The constitution of 1991, which declares the party to be the “leading nucleus” of the political system, provides for a National Assembly, the members of which are elected to five-year terms. The National Assembly elects the president and vice president and approves presidential appointments of the prime minister and members of the cabinet (Council of Ministers). The president and ministers serve five-year terms.
The judicial system is headed by the People’s Supreme Court, the president of which is elected by the National Assembly on recommendation of its own Standing Committee. Below the People’s Supreme Court are provincial, municipal, district, and military courts. Judges for these courts are also appointed by the Standing Committee of the National Assembly.
Laos is a communist country, and the only legal political party is the LPRP. Although the party controls all branches of government, independent candidates have on occasion been elected to the National Assembly. A handful of groups stand in armed opposition to the communist government, some of them associated with particular ethnic communities, others operate from outside the country. Laos has universal adult suffrage for all citizens who are at least 18 years old.
Since its establishment in December 1975, the Lao People’s Democratic Republic (LPDR) has been effectively controlled by the communist Lao People’s Revolutionary Party (LPRP). This party, in alliance with the Vietnamese communists, carried out the revolution that ended in its seizure of power and the abolition of the monarchy. Top government positions—beginning with the president, who is head of state, and the prime minister, who is the head of government—are selected from high-ranking party members who constitute a Central Committee with the Politburo at the head.

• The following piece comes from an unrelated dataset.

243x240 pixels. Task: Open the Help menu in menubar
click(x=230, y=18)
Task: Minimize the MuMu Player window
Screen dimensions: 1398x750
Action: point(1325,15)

Social and political stability –As per the World Bank, economic growth in Lao PDR is projected to rebound to 6.5% in 2019, up from 6.3% in 2018. Growth is expected to be driven by the construction sector, supported by investments in large infrastructure projects, and a resilient services sector, led by wholesale and retail trade growth. Against the backdrop of challenging domestic and external environments, the Government of Lao PDR has remained committed to fiscal consolidation by tightening public expenditure and improving revenue administration. The key constraints SMEs face include access to finance, competition with informal firms – such as those that are not registered and do not comply with regulations – and electricity outages.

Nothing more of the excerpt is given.